§ Data supplied:
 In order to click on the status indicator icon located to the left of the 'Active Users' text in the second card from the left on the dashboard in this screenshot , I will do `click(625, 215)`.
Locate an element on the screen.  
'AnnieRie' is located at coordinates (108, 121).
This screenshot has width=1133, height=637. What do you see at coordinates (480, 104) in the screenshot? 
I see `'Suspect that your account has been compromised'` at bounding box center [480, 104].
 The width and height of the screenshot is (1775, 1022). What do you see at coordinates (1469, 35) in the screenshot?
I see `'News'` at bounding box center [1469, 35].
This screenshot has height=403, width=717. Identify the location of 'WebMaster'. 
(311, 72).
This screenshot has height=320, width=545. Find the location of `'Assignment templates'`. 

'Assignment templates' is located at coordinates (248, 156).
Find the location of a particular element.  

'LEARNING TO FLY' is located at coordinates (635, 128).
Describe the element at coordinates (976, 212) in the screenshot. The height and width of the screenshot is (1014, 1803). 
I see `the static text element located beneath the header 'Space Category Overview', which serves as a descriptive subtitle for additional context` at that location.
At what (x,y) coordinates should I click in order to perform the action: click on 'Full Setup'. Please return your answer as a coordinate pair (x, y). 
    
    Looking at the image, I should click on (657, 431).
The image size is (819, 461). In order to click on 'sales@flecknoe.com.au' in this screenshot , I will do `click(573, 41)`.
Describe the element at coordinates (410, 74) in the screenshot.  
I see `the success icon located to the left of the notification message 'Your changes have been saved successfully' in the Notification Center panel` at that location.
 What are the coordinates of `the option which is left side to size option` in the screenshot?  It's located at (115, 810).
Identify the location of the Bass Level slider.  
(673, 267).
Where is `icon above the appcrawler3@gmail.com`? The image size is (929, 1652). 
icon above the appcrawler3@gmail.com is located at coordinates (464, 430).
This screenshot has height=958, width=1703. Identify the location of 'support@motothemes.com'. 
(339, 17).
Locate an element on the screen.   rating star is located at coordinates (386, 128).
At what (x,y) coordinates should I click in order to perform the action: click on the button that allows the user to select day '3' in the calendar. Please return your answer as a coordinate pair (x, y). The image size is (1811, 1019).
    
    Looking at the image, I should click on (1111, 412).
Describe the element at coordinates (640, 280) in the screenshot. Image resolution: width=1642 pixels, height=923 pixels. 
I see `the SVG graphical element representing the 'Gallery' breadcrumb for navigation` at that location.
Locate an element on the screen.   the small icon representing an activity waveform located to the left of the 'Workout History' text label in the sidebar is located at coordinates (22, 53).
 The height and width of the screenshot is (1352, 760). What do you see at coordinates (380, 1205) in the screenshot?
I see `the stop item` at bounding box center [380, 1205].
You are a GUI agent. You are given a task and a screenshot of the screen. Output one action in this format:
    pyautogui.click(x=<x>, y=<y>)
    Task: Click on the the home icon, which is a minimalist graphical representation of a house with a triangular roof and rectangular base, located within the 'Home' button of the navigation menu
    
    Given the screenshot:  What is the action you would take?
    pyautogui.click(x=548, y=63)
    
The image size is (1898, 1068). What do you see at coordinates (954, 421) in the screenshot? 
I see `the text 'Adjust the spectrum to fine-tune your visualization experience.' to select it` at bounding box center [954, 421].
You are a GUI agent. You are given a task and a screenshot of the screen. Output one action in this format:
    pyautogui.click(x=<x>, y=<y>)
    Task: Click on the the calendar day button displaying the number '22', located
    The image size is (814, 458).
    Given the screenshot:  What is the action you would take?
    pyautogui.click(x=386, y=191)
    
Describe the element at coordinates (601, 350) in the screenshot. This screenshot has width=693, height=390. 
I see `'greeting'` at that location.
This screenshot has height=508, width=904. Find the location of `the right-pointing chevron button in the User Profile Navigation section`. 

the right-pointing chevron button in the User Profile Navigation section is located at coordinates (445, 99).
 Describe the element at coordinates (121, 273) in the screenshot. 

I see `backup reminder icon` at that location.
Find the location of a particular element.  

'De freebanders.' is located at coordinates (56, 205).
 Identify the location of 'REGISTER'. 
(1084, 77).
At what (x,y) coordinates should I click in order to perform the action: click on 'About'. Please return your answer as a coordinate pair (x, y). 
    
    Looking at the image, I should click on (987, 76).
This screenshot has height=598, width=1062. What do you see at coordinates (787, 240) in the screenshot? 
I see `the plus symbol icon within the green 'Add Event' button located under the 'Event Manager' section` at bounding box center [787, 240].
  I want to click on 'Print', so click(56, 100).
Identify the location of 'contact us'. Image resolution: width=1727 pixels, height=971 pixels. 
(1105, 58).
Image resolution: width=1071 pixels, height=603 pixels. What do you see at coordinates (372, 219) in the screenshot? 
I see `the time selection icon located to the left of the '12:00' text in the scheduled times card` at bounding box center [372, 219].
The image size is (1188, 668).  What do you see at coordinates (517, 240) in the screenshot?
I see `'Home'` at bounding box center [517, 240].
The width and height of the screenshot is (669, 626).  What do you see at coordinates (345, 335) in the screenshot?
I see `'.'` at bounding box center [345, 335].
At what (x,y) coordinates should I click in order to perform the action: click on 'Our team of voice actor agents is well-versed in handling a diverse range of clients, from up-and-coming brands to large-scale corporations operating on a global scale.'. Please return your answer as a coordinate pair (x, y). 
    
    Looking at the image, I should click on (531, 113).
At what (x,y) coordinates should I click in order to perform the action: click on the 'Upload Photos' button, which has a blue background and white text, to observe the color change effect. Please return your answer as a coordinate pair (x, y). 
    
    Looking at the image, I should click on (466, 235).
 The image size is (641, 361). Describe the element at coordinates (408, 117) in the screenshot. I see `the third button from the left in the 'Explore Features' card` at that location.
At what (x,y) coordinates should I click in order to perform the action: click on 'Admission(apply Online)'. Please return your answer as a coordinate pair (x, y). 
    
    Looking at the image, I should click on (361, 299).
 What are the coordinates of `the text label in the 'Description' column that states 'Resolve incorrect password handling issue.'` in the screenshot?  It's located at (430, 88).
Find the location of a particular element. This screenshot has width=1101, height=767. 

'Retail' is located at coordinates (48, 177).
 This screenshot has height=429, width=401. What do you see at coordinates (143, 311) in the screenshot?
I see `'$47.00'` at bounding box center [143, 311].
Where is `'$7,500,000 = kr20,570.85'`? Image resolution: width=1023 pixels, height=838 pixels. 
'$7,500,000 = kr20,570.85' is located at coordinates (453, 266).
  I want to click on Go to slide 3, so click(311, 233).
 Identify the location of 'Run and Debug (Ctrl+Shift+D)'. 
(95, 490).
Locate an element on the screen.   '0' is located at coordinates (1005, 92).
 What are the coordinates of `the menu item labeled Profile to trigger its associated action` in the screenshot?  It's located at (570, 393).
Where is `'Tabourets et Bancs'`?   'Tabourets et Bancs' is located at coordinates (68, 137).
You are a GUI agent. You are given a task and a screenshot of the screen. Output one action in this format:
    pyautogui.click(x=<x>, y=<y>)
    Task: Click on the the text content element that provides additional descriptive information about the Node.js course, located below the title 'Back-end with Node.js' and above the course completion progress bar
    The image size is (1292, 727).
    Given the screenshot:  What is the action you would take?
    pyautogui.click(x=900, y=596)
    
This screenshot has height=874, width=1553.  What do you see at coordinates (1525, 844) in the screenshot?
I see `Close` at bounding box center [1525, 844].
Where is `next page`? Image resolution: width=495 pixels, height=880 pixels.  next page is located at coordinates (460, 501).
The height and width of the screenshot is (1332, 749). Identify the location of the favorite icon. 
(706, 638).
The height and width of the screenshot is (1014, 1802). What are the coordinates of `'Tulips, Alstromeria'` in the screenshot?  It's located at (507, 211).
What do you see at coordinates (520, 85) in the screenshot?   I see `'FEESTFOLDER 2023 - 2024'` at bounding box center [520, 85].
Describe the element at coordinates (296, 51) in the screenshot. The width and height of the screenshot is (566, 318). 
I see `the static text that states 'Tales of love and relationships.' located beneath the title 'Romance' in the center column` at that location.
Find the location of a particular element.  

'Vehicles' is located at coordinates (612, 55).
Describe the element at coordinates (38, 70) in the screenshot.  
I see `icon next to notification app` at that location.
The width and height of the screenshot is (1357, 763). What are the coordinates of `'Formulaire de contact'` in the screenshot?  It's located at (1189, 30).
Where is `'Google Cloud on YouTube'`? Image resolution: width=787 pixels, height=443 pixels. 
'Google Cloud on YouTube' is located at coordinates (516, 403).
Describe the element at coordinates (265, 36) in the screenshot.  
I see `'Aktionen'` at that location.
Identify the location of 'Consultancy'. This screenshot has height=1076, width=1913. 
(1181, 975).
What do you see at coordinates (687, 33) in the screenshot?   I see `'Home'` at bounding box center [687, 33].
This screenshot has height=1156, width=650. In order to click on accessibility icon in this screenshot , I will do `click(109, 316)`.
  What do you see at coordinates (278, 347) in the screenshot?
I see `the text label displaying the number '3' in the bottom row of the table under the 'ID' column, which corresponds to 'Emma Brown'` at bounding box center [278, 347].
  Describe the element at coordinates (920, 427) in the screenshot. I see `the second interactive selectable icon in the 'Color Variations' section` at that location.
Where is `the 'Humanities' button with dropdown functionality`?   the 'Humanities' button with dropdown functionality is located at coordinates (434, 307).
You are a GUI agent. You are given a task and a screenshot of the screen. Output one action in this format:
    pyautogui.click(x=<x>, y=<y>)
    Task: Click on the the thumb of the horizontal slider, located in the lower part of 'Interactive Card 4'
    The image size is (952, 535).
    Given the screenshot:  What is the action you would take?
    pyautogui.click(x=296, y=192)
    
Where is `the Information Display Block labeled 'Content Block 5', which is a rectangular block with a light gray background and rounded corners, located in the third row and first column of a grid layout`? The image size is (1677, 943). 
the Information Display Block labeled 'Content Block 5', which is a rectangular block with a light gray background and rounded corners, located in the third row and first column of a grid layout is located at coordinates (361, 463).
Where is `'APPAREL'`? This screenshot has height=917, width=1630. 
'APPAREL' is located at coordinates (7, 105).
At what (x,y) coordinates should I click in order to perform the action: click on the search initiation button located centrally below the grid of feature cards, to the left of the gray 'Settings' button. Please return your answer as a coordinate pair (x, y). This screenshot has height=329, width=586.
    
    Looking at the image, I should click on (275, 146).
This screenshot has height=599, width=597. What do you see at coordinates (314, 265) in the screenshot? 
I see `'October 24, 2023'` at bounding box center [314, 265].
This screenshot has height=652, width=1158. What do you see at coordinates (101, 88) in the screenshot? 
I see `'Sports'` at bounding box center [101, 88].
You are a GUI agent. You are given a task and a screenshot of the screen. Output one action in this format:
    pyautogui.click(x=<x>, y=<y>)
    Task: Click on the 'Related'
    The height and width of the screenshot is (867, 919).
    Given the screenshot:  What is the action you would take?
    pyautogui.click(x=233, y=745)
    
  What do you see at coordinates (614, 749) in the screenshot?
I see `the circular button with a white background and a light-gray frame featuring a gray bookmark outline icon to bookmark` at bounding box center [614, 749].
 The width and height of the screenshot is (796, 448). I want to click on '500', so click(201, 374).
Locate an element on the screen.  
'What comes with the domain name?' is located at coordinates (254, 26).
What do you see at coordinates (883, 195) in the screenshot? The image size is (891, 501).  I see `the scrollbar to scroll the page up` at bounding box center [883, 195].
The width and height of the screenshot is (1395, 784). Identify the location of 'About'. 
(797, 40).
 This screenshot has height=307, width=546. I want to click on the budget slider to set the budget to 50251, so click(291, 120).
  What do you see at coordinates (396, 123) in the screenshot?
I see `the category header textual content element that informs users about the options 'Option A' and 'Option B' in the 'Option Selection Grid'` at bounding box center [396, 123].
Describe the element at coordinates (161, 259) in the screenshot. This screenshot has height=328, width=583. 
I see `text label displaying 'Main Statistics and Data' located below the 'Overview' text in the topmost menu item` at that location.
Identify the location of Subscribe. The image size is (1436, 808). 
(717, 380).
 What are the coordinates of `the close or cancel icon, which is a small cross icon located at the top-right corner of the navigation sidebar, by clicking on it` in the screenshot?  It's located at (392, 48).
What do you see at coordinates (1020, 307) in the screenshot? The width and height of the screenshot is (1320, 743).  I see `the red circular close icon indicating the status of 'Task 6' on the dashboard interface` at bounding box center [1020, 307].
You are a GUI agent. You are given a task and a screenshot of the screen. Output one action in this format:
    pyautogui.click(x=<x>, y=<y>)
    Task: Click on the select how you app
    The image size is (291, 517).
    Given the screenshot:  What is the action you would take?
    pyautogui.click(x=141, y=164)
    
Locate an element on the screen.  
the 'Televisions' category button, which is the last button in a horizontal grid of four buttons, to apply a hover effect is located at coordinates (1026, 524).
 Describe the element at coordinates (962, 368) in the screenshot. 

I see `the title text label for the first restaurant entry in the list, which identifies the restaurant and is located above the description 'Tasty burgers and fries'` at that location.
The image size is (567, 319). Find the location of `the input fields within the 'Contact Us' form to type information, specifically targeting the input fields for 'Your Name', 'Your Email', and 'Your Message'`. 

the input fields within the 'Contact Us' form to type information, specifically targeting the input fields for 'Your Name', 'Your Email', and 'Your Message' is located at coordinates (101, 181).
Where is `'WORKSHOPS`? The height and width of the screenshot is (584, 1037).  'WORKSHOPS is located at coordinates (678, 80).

§ What this task involves: Reproduce the records verbatim from their first line through the line containing "coordinates (108, 121).", including both of those lines.

§ Task output:
 In order to click on the status indicator icon located to the left of the 'Active Users' text in the second card from the left on the dashboard in this screenshot , I will do `click(625, 215)`.
Locate an element on the screen.  
'AnnieRie' is located at coordinates (108, 121).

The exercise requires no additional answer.